Kulanu party leader Moshe Kahlon on Thursday declared that he and Prime Minister Benjamin Netanyahu were “no longer an item,” prompting Interior Minister Aryeh Deri to propose new elections in yet another jolt to the increasingly unstable coalition.
Kahlon, the finance minister and a longtime ally of Netanyahu, was airing his grievances against the prime minister over the fate of the new public broadcaster.
Netanyahu, who was until recently also acting communications minister, has been leading a charge to abort the corporation before it goes on the air, in a long and complicated saga relating to the future of public broadcasting in Israel.
In a policy pivot late last year, the prime minister called for rehabilitating the ailing Israel Broadcasting Authority, the new broadcaster’s precursor, which his own Likud government had voted to disband. Kahlon, meanwhile, has fought for the establishment of a new state broadcaster, as legislated, and with reduced government meddling.
On Wednesday evening, at an event that was designed to strengthen coalition camaraderie amid recent tensions, Netanyahu called for a six-month delay in opening the public broadcaster, which is set to go live in April. The call came on the heels of protests this week by IBA workers, many of whom are set to lose their jobs when the new corporation begins broadcasting.
By Thursday morning, speaking at a conference in Tel Aviv, Kahlon revealed that his relationship with the prime minister had deteriorated amid clashes over the new broadcaster.
“Kahlon and Netanyahu are no longer an item,” he said.
Speaking ahead of a cabinet meeting on Thursday, Shas party leader Deri argued that new elections were preferable to incessant coalition spats.
“I said yesterday at what should have been a team-building event that governments don’t collapse over the big things but rather over the little things. It’s a shame as it seems like the rift is getting worse. I don’t plan to stay in a government that’s based on dirty tricks and attempts to take one another out. If people can’t get along, then it’s better to hold new elections,” he said.
Finance Ministry officials also criticized Netanyahu Wednesday for his about-face in declaring his support for the workers of the Israel Broadcasting Authority, noting his past criticism of the state media outlet as left-wing and supportive of terrorism.
“Netanyahu seems to have forgotten who called [IBA workers] Hamas members and legislated a law limiting their absorption into the [new] broadcaster,” sources in the Finance Ministry were quoted by Hebrew media as saying.
In 2014, the Knesset passed broad reforms that would close the IBA, which politicians at the time described as increasingly irrelevant and costly, and replace it with the new broadcasting corporation.

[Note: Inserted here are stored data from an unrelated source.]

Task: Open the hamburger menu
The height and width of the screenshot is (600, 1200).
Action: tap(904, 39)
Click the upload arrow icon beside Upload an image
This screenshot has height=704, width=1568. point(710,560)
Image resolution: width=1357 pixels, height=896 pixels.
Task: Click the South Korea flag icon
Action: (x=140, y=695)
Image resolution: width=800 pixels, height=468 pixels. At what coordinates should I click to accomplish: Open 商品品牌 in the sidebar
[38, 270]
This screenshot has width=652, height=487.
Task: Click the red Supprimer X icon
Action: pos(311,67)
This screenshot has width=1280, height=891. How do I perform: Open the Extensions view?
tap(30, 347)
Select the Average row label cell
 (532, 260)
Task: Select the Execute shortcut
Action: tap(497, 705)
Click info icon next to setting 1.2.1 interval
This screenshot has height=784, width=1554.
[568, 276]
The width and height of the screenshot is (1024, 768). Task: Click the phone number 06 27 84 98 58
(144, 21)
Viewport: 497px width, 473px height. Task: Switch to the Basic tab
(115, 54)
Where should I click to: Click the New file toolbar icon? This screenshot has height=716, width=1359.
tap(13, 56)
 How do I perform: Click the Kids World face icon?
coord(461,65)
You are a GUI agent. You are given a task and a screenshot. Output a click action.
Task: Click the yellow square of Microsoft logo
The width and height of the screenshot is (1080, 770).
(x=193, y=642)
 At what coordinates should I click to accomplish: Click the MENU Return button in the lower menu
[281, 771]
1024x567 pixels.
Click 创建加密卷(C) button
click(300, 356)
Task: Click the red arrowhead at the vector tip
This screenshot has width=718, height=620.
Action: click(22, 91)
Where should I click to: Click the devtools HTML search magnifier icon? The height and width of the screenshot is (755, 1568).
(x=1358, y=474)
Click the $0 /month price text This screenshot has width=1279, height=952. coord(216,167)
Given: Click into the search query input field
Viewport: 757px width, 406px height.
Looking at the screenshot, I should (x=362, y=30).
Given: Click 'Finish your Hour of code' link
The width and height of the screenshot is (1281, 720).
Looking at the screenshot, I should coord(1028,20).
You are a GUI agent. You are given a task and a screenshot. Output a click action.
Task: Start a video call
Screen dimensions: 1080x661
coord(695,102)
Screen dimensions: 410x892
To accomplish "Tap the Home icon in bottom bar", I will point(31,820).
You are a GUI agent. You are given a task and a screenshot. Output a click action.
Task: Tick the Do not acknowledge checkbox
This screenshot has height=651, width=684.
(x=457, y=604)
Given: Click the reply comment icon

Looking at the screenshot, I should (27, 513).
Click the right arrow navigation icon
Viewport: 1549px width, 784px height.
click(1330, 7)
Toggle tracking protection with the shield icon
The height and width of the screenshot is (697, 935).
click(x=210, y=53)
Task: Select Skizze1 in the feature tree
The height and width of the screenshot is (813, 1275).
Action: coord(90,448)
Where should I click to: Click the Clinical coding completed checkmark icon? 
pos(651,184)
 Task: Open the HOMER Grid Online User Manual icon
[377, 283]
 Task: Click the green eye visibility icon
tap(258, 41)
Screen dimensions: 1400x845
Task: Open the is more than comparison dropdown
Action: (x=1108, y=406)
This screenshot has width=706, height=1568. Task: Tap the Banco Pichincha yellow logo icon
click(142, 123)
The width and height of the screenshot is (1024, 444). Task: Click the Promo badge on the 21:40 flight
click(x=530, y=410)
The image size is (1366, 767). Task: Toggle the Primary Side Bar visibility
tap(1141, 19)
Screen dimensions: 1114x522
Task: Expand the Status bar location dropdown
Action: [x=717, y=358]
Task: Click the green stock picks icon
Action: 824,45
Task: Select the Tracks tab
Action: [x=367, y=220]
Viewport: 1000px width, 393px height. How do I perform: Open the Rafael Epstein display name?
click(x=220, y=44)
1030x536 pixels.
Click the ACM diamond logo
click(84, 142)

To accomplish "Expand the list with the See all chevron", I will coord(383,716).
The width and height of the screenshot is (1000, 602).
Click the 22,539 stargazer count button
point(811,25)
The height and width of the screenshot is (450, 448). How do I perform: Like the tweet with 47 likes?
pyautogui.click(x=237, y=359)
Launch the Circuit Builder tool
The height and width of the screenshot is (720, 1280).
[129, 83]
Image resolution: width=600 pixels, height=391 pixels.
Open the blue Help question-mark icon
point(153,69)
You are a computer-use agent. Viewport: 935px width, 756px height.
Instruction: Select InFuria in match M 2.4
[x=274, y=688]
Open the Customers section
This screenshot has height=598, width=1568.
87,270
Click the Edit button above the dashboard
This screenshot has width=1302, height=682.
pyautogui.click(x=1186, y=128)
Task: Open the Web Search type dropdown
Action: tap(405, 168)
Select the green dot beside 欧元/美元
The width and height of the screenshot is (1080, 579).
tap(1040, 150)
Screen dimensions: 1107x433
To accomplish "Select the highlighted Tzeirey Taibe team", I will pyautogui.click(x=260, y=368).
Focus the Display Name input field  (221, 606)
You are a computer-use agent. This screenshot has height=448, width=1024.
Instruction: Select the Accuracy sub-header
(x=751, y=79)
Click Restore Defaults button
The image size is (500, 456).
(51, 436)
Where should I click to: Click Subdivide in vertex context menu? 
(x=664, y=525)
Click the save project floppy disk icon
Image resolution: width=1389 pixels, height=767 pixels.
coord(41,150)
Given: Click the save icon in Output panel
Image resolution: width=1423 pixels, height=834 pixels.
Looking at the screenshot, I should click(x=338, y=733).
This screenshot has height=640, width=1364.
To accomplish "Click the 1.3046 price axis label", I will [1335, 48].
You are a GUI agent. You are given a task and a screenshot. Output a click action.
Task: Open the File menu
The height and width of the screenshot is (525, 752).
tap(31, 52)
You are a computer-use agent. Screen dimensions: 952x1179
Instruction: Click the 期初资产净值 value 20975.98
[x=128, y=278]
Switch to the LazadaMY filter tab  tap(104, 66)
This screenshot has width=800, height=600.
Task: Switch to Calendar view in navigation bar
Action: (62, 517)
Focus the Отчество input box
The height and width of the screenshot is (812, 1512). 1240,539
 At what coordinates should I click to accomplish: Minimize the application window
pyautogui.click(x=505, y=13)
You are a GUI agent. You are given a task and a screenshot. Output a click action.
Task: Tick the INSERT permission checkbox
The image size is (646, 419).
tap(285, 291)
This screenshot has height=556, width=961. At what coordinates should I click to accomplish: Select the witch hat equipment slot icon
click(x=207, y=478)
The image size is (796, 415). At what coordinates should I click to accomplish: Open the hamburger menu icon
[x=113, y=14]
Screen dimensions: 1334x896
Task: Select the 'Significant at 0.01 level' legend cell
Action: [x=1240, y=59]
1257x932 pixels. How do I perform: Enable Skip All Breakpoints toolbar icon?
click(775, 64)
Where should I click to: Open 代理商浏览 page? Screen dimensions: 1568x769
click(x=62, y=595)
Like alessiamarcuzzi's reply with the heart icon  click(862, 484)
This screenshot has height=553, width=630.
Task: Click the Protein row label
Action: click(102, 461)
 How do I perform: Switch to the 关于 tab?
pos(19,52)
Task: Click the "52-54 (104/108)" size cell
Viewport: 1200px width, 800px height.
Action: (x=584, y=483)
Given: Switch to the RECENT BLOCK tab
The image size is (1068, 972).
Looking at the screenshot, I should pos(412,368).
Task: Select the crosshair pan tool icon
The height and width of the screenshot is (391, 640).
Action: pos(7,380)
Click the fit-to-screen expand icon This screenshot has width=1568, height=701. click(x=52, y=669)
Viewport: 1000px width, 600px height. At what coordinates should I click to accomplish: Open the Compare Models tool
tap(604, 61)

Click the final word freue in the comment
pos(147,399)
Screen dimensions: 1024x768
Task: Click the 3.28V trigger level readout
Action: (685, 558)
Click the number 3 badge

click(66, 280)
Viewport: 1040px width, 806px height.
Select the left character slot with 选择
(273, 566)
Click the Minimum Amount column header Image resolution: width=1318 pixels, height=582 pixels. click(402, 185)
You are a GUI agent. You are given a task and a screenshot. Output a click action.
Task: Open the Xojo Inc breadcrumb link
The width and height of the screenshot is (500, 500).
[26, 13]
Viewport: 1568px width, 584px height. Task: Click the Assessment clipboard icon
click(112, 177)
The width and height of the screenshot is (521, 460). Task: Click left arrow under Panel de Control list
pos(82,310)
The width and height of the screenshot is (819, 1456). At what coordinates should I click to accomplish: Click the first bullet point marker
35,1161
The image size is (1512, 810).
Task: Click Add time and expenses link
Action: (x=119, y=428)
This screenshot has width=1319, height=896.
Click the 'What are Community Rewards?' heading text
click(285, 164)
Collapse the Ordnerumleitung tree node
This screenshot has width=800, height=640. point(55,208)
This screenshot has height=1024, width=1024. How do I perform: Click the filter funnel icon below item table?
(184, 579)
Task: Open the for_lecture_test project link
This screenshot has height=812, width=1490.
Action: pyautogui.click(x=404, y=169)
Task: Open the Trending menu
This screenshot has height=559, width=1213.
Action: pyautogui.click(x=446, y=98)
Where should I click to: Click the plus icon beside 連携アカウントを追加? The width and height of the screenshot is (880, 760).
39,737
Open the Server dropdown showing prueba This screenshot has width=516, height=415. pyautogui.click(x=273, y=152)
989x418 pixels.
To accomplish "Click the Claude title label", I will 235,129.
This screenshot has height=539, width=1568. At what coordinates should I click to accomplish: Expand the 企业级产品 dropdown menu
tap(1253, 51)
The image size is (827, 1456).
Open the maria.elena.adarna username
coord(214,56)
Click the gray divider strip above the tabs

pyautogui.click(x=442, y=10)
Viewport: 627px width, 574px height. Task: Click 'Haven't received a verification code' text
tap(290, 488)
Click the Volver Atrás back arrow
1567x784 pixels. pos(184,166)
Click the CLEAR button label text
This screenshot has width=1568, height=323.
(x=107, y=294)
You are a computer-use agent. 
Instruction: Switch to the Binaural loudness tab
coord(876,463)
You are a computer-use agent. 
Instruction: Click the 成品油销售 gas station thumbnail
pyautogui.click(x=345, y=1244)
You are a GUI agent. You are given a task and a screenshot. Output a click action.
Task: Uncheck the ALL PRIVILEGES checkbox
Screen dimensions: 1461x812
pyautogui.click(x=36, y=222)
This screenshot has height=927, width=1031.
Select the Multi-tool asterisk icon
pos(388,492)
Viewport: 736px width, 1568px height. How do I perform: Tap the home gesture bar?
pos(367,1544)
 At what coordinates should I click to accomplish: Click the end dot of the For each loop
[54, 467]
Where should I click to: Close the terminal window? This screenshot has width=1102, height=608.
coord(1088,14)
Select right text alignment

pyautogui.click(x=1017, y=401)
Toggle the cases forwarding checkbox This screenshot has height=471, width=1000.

It originally called for the establishment of the new broadcaster by March 31, 2015.
The legislation, advanced by then-communications minister Gilad Erdan, who is now the public security minister, aimed to ensure greater editorial independence for the new corporation compared to the IBA, exempting it from government oversight rules that apply to most other public corporations and severely curtailing the ability of politicians to intervene in content and senior staff appointments.
But following efforts by Netanyahu to delay the opening until 2018, and a Likud-led bill to cancel the legislation altogether, the corporation’s management announced in October that it would be ready to begin broadcasting on January 1, 2017. It was later delayed again until April.
Likud officials have claimed that nixing the new corporation would save the state some NIS 2.5 billion ($658 million), a figure later ridiculed by the Finance Ministry and Erdan. Critics from both the coalition and the opposition say the real reason for the move is Netanyahu’s fear of the corporation’s political independence.
The past week, which comes ahead of the Knesset recess, saw Defense Minister Avigdor Liberman and Education Minister Naftali Bennett, leaders of the coalition Yisrael Beytenu and Jewish Home parties, go head-to-head Wednesday over a demand by Liberman that a rabbi who heads a pre-military academy step down after making disparaging remarks about female IDF soldiers.
And the United Torah Judaism party threatened this week it would not vote with the coalition next week unless a committee overseeing school licensing was established by Monday. The coalition agreements between Netanyahu and the ultra-Orthodox party in 2015 stipulated that the committee would be set up within 60 days of the establishment of the government.
The Knesset will break for its spring recess on March 26.